_EXERCISE DESCRIPTION:_
The data is to be reproduced in full and without error.

_GIVEN RECORDS:_

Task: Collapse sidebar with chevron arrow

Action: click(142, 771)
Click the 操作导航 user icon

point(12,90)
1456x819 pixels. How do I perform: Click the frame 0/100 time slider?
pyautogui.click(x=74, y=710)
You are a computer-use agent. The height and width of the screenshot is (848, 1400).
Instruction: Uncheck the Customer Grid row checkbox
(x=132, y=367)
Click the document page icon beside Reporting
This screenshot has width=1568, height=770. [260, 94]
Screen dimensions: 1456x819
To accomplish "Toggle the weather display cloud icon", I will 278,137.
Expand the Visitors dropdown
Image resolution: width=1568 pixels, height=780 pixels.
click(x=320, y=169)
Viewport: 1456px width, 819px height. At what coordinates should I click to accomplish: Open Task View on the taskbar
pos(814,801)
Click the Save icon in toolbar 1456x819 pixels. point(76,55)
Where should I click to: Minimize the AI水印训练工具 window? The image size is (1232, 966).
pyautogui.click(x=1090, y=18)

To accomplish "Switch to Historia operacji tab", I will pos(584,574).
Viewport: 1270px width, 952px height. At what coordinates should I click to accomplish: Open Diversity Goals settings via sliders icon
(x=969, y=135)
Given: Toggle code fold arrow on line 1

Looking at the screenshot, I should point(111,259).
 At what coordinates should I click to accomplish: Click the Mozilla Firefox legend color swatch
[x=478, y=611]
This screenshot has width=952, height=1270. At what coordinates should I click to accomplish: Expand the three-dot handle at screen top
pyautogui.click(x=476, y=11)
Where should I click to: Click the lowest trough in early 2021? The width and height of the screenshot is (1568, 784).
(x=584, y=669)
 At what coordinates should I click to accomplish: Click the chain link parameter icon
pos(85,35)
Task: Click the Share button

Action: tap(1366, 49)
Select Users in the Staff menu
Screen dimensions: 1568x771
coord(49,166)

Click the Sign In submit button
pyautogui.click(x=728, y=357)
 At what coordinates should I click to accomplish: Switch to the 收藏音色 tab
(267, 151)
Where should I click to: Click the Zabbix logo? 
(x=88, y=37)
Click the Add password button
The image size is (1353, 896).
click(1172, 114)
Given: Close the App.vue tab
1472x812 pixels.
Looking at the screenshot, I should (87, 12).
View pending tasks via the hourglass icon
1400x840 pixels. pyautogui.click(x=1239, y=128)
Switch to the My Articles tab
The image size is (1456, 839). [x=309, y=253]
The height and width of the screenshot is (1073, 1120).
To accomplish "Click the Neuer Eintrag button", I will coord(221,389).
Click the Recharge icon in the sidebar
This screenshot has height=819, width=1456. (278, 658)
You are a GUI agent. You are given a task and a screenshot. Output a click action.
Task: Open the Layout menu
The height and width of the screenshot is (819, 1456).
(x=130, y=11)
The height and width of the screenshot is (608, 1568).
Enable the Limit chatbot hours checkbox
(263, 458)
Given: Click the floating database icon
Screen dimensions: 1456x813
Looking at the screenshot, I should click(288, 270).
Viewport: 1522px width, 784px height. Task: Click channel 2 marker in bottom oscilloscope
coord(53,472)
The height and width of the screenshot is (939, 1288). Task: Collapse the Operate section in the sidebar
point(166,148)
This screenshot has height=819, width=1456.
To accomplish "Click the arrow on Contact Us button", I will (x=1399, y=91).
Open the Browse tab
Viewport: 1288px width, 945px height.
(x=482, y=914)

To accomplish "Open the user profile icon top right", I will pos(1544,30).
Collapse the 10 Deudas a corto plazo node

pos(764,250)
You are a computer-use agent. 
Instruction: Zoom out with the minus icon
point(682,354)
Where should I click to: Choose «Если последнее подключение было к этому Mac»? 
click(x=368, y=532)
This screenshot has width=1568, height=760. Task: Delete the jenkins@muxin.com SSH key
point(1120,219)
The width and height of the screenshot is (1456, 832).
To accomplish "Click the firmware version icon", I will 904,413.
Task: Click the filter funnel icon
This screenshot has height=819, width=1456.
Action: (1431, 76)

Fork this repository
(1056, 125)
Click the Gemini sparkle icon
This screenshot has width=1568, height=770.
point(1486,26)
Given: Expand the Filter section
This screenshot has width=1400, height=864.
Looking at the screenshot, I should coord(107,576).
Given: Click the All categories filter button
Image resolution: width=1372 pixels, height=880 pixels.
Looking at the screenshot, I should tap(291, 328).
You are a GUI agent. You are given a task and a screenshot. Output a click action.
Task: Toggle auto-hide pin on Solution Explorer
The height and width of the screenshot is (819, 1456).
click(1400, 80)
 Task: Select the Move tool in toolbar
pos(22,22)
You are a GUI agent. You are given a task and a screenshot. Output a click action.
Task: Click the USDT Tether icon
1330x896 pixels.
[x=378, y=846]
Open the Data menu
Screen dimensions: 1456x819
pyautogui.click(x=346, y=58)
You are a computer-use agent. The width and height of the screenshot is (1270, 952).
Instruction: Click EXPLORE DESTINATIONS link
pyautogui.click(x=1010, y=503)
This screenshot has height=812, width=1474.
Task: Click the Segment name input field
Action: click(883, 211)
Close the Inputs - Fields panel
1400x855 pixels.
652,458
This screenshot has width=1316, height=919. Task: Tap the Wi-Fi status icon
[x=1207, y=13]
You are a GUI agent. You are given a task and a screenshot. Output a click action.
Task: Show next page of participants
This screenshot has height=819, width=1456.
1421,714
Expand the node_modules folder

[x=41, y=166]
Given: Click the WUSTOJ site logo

_SOLUTION FOR THIS TASK:_
Task: Collapse sidebar with chevron arrow

Action: click(142, 771)
Click the 操作导航 user icon

point(12,90)
1456x819 pixels. How do I perform: Click the frame 0/100 time slider?
pyautogui.click(x=74, y=710)
You are a computer-use agent. The height and width of the screenshot is (848, 1400).
Instruction: Uncheck the Customer Grid row checkbox
(x=132, y=367)
Click the document page icon beside Reporting
This screenshot has width=1568, height=770. [260, 94]
Screen dimensions: 1456x819
To accomplish "Toggle the weather display cloud icon", I will 278,137.
Expand the Visitors dropdown
Image resolution: width=1568 pixels, height=780 pixels.
click(x=320, y=169)
Viewport: 1456px width, 819px height. At what coordinates should I click to accomplish: Open Task View on the taskbar
pos(814,801)
Click the Save icon in toolbar 1456x819 pixels. point(76,55)
Where should I click to: Minimize the AI水印训练工具 window? The image size is (1232, 966).
pyautogui.click(x=1090, y=18)

To accomplish "Switch to Historia operacji tab", I will pos(584,574).
Viewport: 1270px width, 952px height. At what coordinates should I click to accomplish: Open Diversity Goals settings via sliders icon
(x=969, y=135)
Given: Toggle code fold arrow on line 1

Looking at the screenshot, I should point(111,259).
 At what coordinates should I click to accomplish: Click the Mozilla Firefox legend color swatch
[x=478, y=611]
This screenshot has width=952, height=1270. At what coordinates should I click to accomplish: Expand the three-dot handle at screen top
pyautogui.click(x=476, y=11)
Where should I click to: Click the lowest trough in early 2021? The width and height of the screenshot is (1568, 784).
(x=584, y=669)
 At what coordinates should I click to accomplish: Click the chain link parameter icon
pos(85,35)
Task: Click the Share button

Action: tap(1366, 49)
Select Users in the Staff menu
Screen dimensions: 1568x771
coord(49,166)

Click the Sign In submit button
pyautogui.click(x=728, y=357)
 At what coordinates should I click to accomplish: Switch to the 收藏音色 tab
(267, 151)
Where should I click to: Click the Zabbix logo? 
(x=88, y=37)
Click the Add password button
The image size is (1353, 896).
click(1172, 114)
Given: Close the App.vue tab
1472x812 pixels.
Looking at the screenshot, I should (87, 12).
View pending tasks via the hourglass icon
1400x840 pixels. pyautogui.click(x=1239, y=128)
Switch to the My Articles tab
The image size is (1456, 839). [x=309, y=253]
The height and width of the screenshot is (1073, 1120).
To accomplish "Click the Neuer Eintrag button", I will coord(221,389).
Click the Recharge icon in the sidebar
This screenshot has height=819, width=1456. (278, 658)
You are a GUI agent. You are given a task and a screenshot. Output a click action.
Task: Open the Layout menu
The height and width of the screenshot is (819, 1456).
(x=130, y=11)
The height and width of the screenshot is (608, 1568).
Enable the Limit chatbot hours checkbox
(263, 458)
Given: Click the floating database icon
Screen dimensions: 1456x813
Looking at the screenshot, I should click(288, 270).
Viewport: 1522px width, 784px height. Task: Click channel 2 marker in bottom oscilloscope
coord(53,472)
The height and width of the screenshot is (939, 1288). Task: Collapse the Operate section in the sidebar
point(166,148)
This screenshot has height=819, width=1456.
To accomplish "Click the arrow on Contact Us button", I will (x=1399, y=91).
Open the Browse tab
Viewport: 1288px width, 945px height.
(x=482, y=914)

To accomplish "Open the user profile icon top right", I will pos(1544,30).
Collapse the 10 Deudas a corto plazo node

pos(764,250)
You are a computer-use agent. 
Instruction: Zoom out with the minus icon
point(682,354)
Where should I click to: Choose «Если последнее подключение было к этому Mac»? 
click(x=368, y=532)
This screenshot has width=1568, height=760. Task: Delete the jenkins@muxin.com SSH key
point(1120,219)
The width and height of the screenshot is (1456, 832).
To accomplish "Click the firmware version icon", I will 904,413.
Task: Click the filter funnel icon
This screenshot has height=819, width=1456.
Action: (1431, 76)

Fork this repository
(1056, 125)
Click the Gemini sparkle icon
This screenshot has width=1568, height=770.
point(1486,26)
Given: Expand the Filter section
This screenshot has width=1400, height=864.
Looking at the screenshot, I should coord(107,576).
Given: Click the All categories filter button
Image resolution: width=1372 pixels, height=880 pixels.
Looking at the screenshot, I should tap(291, 328).
You are a GUI agent. You are given a task and a screenshot. Output a click action.
Task: Toggle auto-hide pin on Solution Explorer
The height and width of the screenshot is (819, 1456).
click(1400, 80)
 Task: Select the Move tool in toolbar
pos(22,22)
You are a GUI agent. You are given a task and a screenshot. Output a click action.
Task: Click the USDT Tether icon
1330x896 pixels.
[x=378, y=846]
Open the Data menu
Screen dimensions: 1456x819
pyautogui.click(x=346, y=58)
You are a computer-use agent. The width and height of the screenshot is (1270, 952).
Instruction: Click EXPLORE DESTINATIONS link
pyautogui.click(x=1010, y=503)
This screenshot has height=812, width=1474.
Task: Click the Segment name input field
Action: click(883, 211)
Close the Inputs - Fields panel
1400x855 pixels.
652,458
This screenshot has width=1316, height=919. Task: Tap the Wi-Fi status icon
[x=1207, y=13]
You are a GUI agent. You are given a task and a screenshot. Output a click action.
Task: Show next page of participants
This screenshot has height=819, width=1456.
1421,714
Expand the node_modules folder

[x=41, y=166]
Given: Click the WUSTOJ site logo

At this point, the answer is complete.